As he tells this story, Frame flails his arms and legs in his office chair to mimic his bursting arrival into the vet’s office. His wife, confused and relieved, asked him, “What about your allergies?” He responded, “Fuck my allergies! I don’t care, we’re not going to kill a good cat because of something stupid like allergies.”

So Scruffy came home. Though he was expected to live only six months, Scruffy kept them company for almost six years, eventually moving out of the basement as Frame realized his allergies were subsiding. “The lesson I take from that,” Frame says, “is that love can’t cure leukemia, but it can slow it down.”

A series of similar stories followed Scruffy’s example: there’s Chessy, all black with a penchant for radiators; Fuzzy, named for obvious reasons; Dinky, who at 22 pounds is anything but; the fiercely affectionate Bopper; Leo, who once sported a leonine mane; Crumples, with his battle-torn ear; and a skittish grey cat named Dusty. Involvement with the Greater New Haven Cat Project, a nonprofit that works to trap and neuter strays in the city, helped to facilitate many of these adoptions, and Frame and Maatta remain supporters of the organization.

But the support goes both ways. Now, as Frame contemplates his cancer and Alzheimer’s diagnoses, the cats are a source of comfort and empathy to him. This relationship is easy to observe as Frame sits with Bopper in his lap, smiling as the tabby energetically nuzzles into his grey beard and purrs. “There is a spark of familiarity that millions of years of evolution does not separate,” Frame says. “There are similar things about the way we feel, the way we think. I don’t chase mice, they don’t do math — that I know of — but there are still some similarities.”

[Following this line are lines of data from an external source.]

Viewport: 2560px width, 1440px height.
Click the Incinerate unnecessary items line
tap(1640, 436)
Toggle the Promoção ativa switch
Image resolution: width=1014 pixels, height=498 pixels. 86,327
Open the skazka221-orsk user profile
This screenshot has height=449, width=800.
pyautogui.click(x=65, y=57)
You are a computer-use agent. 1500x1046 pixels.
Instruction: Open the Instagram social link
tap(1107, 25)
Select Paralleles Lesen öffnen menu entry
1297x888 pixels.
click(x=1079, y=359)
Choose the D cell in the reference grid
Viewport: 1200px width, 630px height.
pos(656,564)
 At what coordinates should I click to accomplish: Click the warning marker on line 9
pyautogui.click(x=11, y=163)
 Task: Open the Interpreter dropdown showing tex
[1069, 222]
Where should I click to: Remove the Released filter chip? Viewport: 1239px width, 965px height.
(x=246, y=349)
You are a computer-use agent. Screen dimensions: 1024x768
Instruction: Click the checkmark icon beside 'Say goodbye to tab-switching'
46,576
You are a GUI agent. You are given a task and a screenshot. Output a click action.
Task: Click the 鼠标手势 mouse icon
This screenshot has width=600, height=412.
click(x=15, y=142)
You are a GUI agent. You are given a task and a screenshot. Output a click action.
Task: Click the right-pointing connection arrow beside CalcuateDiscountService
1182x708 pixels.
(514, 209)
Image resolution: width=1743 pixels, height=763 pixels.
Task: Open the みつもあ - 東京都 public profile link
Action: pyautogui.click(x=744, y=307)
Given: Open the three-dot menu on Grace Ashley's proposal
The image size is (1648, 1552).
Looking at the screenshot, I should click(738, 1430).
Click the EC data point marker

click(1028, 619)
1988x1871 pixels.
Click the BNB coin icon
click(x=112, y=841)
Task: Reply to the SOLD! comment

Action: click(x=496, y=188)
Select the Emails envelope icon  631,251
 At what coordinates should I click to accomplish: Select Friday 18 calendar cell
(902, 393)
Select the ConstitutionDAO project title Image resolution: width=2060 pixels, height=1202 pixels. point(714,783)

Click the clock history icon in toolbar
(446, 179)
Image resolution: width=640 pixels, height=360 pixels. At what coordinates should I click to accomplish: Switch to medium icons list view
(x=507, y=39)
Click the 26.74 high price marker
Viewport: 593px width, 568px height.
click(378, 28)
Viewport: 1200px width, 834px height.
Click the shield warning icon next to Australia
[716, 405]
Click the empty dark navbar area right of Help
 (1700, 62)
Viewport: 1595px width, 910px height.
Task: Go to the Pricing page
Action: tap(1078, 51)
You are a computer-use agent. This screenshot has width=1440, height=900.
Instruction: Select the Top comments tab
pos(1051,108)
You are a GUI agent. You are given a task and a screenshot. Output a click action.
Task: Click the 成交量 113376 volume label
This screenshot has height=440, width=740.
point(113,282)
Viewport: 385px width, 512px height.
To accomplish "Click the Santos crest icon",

A lively curiosity is among these shared attributes. On otherwise discouraging days, Frame find pleasure in observing their varied antics. One night, Frame felt a soft plop land on his head. And then another, and another. He looked up to find Chessy’s black paws pushing the socks in need of mending0 stored on his bookshelf headboard one by one onto his head. This game only played out once, but for Frame that’s the beauty of it. As a professor specializing in chaos theory, cats, he says, are an “important source of randomness in our lives.”